I would like to ask for recommendations for books about the Second Great Awakening. I am currently reading Nathan Hatch's _The Democratization of American Christianity_, which I highly recommend, and was thinking along the lines of a more general overview. Academic studies from a Christian scholar are preferred, but I'm open to suggestions.

Thank you in advance!


----------



## Eoghan (Jul 22, 2013)

If you are referring to Finney I listened to Packer describing him as used of God in the first instance and then desperately trying to find the formula in the second part of his career.
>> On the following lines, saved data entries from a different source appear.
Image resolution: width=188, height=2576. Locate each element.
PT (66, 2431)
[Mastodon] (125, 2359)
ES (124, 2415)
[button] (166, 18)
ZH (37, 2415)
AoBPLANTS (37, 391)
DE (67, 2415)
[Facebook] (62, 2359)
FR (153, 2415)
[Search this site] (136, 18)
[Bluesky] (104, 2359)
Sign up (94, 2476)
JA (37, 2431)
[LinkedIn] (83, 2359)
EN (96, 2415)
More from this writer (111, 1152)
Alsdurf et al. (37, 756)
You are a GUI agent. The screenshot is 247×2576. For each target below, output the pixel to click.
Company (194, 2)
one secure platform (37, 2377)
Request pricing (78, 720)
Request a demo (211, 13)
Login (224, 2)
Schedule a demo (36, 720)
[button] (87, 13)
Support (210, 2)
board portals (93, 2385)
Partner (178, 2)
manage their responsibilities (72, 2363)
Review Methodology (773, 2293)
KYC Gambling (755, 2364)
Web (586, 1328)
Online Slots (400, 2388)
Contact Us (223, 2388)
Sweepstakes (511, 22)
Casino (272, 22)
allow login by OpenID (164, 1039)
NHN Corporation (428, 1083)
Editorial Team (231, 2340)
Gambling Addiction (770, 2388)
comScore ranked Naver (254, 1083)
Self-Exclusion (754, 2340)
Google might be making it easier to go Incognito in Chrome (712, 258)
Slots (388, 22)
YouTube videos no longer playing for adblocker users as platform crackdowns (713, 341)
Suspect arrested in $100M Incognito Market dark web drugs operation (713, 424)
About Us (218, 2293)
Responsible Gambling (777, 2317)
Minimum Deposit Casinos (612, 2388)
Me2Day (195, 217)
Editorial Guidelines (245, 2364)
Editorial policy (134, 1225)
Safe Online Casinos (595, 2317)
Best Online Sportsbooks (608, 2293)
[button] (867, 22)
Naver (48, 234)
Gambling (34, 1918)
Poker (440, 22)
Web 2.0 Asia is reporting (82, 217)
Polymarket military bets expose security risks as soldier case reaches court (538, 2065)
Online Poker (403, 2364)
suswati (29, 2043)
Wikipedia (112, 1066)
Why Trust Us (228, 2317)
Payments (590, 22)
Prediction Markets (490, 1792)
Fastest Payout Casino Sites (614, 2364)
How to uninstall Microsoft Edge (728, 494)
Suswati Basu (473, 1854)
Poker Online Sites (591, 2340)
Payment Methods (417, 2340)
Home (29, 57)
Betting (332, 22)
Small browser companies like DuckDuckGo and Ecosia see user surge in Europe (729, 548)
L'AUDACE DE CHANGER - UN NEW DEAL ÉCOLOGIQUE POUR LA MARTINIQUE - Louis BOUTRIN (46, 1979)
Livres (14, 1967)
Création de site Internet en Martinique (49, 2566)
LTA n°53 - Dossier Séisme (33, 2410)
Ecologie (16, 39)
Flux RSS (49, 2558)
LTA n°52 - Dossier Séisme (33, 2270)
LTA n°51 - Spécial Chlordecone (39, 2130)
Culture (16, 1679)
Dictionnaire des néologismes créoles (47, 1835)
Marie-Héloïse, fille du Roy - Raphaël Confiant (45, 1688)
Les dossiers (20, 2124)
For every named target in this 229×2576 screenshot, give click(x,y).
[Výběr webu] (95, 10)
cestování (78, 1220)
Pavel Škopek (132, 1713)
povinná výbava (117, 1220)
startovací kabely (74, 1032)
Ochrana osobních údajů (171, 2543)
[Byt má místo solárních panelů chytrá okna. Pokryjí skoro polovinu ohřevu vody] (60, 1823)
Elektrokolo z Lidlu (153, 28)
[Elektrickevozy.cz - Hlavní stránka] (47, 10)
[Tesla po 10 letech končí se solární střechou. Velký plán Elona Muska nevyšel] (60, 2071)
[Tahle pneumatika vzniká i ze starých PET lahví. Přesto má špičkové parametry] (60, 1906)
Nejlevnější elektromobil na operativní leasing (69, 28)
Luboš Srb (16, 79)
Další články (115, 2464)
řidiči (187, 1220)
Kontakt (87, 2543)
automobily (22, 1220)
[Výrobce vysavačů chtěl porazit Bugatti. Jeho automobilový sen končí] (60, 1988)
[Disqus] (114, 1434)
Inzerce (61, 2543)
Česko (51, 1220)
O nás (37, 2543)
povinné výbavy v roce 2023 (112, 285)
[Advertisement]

Apparently at one point Finney came to the conclusion that his ministry was not blessed because he did not emphasise vegetarianism enough.


----------



## Eoghan (Jul 22, 2013)

He was wrong by the way, re: vegetarianism, before someone asks!


----------



## CharlieJ (Jul 22, 2013)

Here are some general books to be aware of:

America's God by Mark Noll - tracing the changing shape of religion from the colonial period to the Civil War

The Churching of America, 1776-2005 by Finke and Stark - a more general overview, but very helpful to get the quantitative and sociological parts down

Revival and Revivalism by Iain Murray - pretty heavily biased toward Calvinism; argues that "revival" changed meaning between 1st and 2nd Awakenings


----------



## Shawn Mathis (Jul 23, 2013)

Do any of these interact with Finney's views and/or his impact?


----------



## CharlieJ (Jul 23, 2013)

Yes. All 3 do to different extents. The Murray book gives the most concentrated focus, and is pretty much a book arguing how awful Finney was. The first two books I listed are much more important, though, for someone who is new to serious study of American history.


----------



## PreservedKillick (Jul 23, 2013)

Mr. Johnson,

Thank you for your recommendations. I have been wanting to read the Noll book for some time, and will probably acquire it this week. I wasn't aware of the other two. Just to clarify, I'm not new to the study of American history, just to this topic apart from its social, cultural, and political impacts, which I've read about as it comes up in books on other topics. I have a couple of monographs and essays on specific aspects of the Second Great Awakening as well, but was looking for the best general overview--and your suggestions look great.

Eoghan,

I have read about Finney, and he certainly wasn't even the craziest of those who applied his philosophy of perfectionism to various reform schemes. Sylvester Graham was another minister/reformer of the period who did push vegetarianism to the point of inventing the flour for the Graham cracker, which you were supposed to eat instead of meat.


----------



## CuriousNdenver (Jul 23, 2013)

CharlieJ said:


> America's God by Mark Noll - tracing the changing shape of religion from the colonial period to the Civil War



Have you read the Mark Noll book, Charlie? I am also interested in a broad overview of this, as well as the history of American Christianity in general.


----------



## CharlieJ (Jul 23, 2013)

Yes, here is a short review I wrote: Review – America’s God by Mark Noll | Sacra Pagina


----------



## Shawn Mathis (Jul 23, 2013)

Well, you've convinced me to put the Noll book on my reading-list. Hatch's book looks good as well.


----------